--- Records supplied ---

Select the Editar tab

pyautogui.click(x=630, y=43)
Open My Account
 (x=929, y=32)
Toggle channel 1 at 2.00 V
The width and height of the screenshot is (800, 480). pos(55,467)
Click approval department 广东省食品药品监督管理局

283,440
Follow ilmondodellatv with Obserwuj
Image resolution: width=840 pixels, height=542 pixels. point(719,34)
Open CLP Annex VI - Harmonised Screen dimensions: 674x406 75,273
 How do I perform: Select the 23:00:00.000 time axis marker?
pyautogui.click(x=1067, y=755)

---
--- Records supplied ---

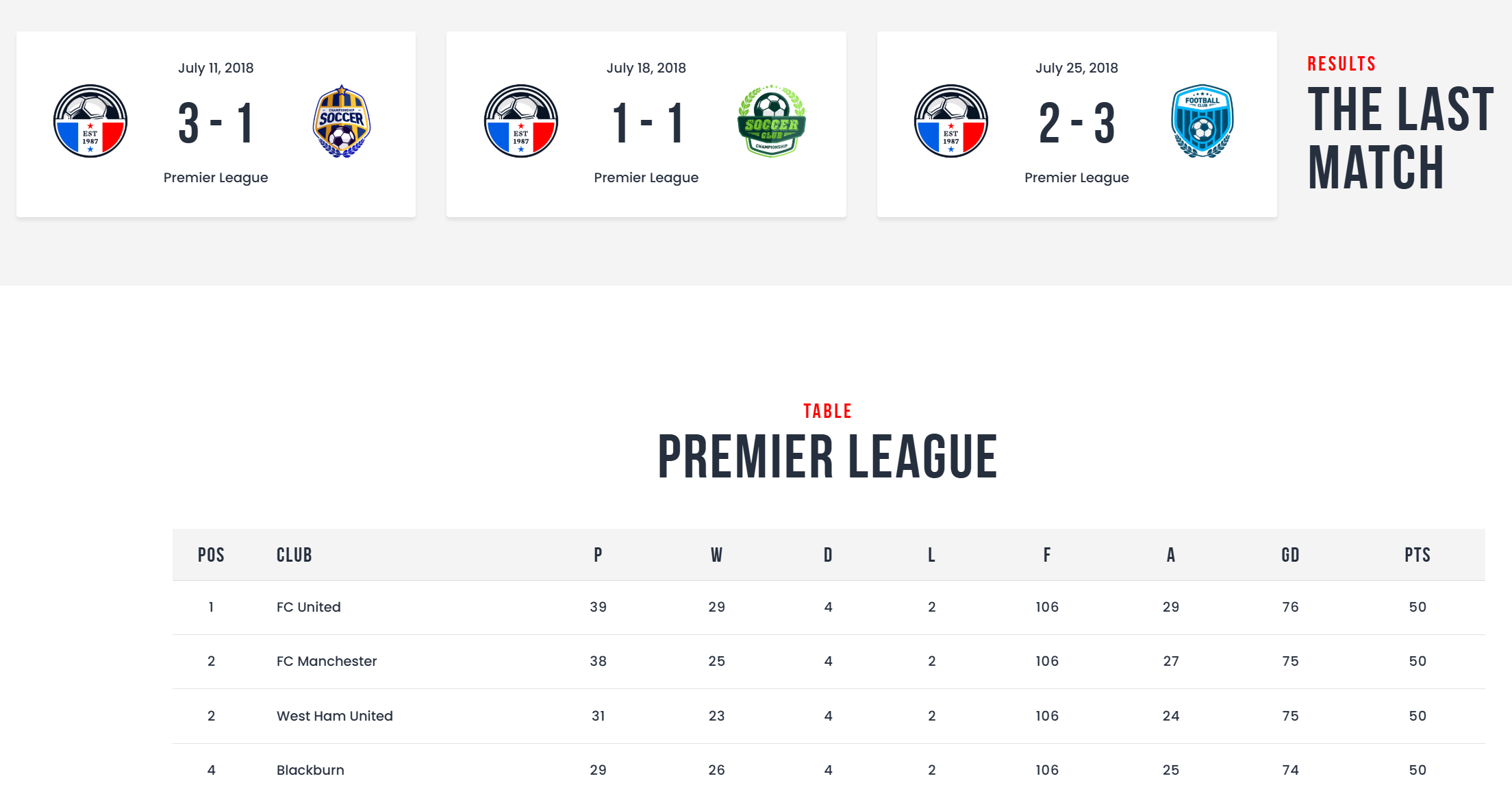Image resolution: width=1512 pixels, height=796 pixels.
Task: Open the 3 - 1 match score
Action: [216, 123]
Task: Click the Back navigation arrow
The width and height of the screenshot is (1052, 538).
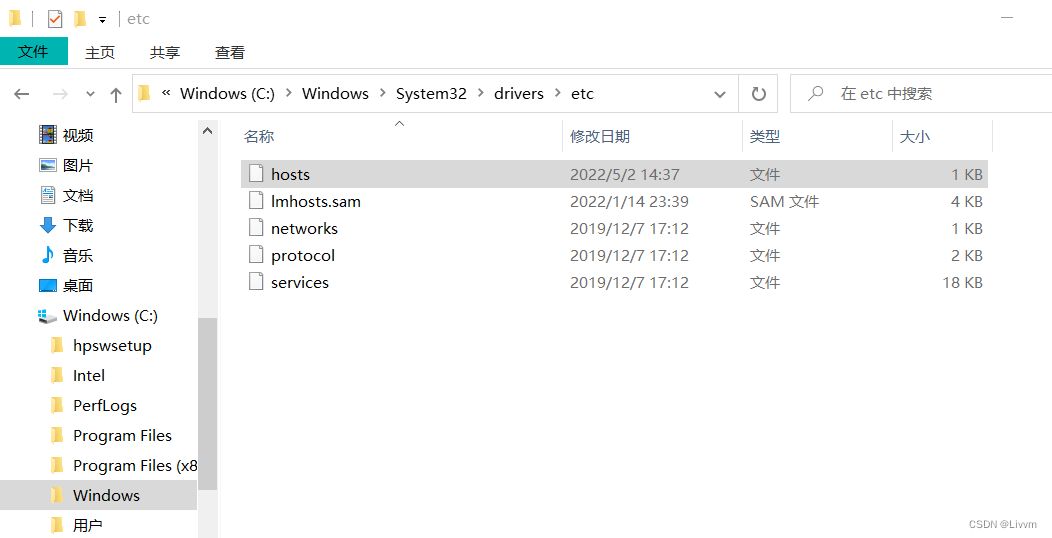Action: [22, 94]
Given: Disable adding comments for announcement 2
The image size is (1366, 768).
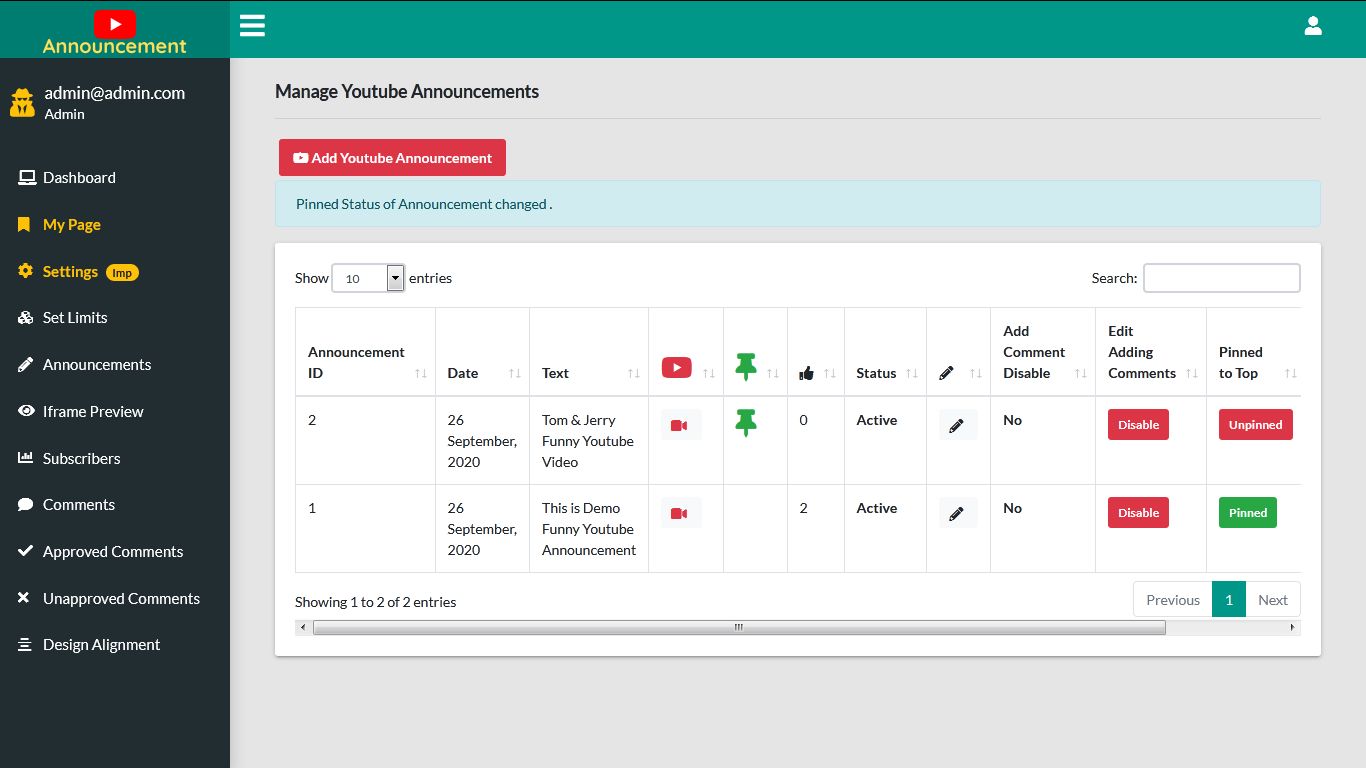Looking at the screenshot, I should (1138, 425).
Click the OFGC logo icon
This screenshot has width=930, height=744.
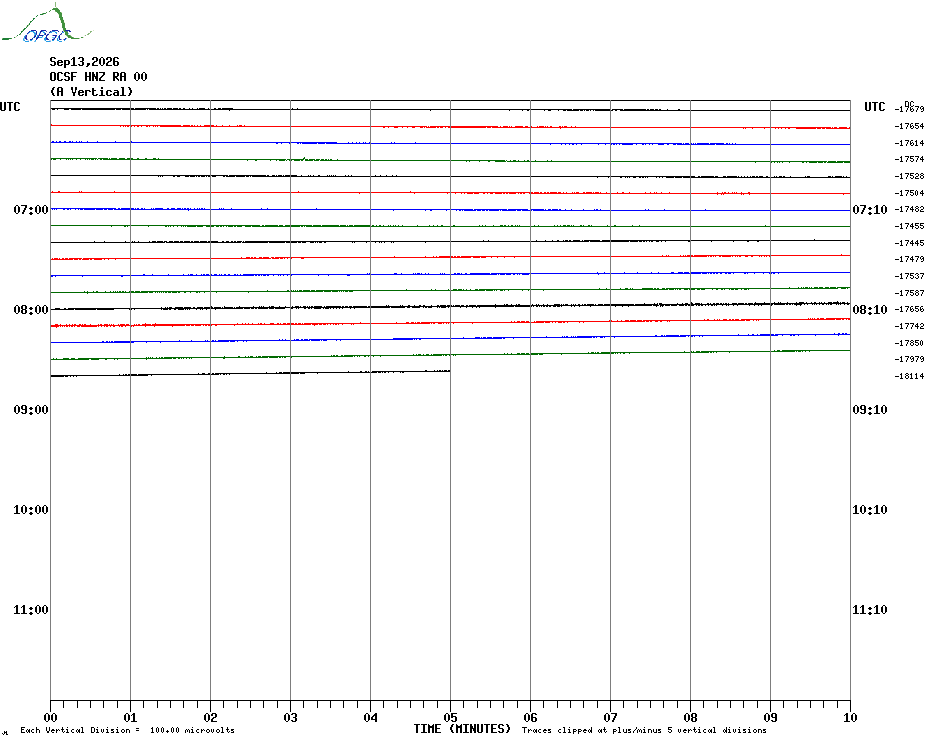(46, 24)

---
--- Records supplied ---

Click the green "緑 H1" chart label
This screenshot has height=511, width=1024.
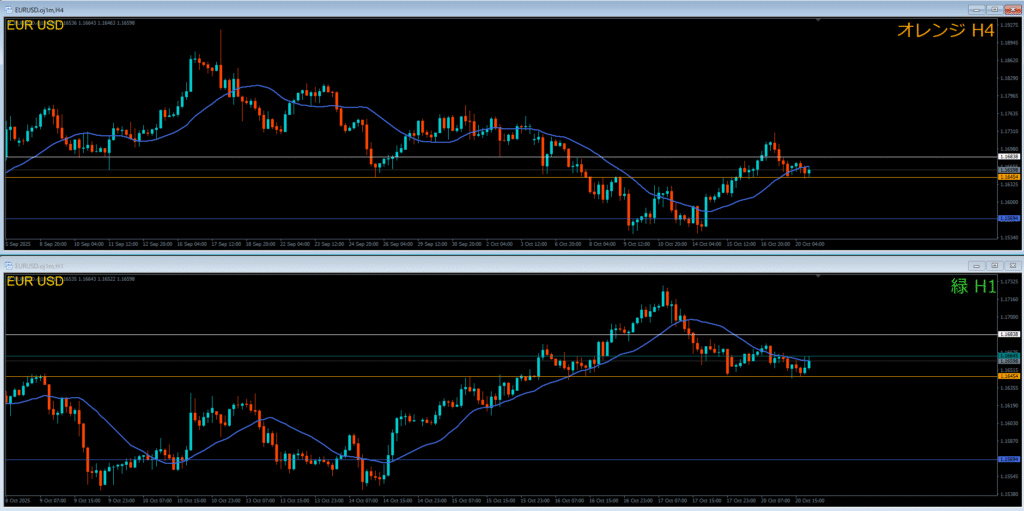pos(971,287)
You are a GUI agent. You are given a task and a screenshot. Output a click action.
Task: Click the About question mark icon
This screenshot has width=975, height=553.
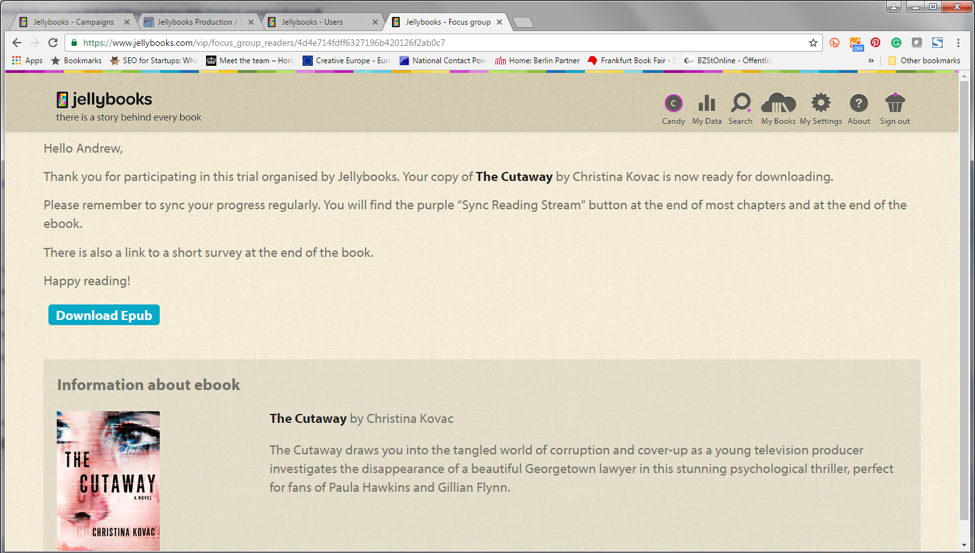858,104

---

> _Goal of the exercise_
Pull every line containing the word "icon" out of the entries above.

> _Solution below_
Click the OFGC logo icon
Task: Click the About question mark icon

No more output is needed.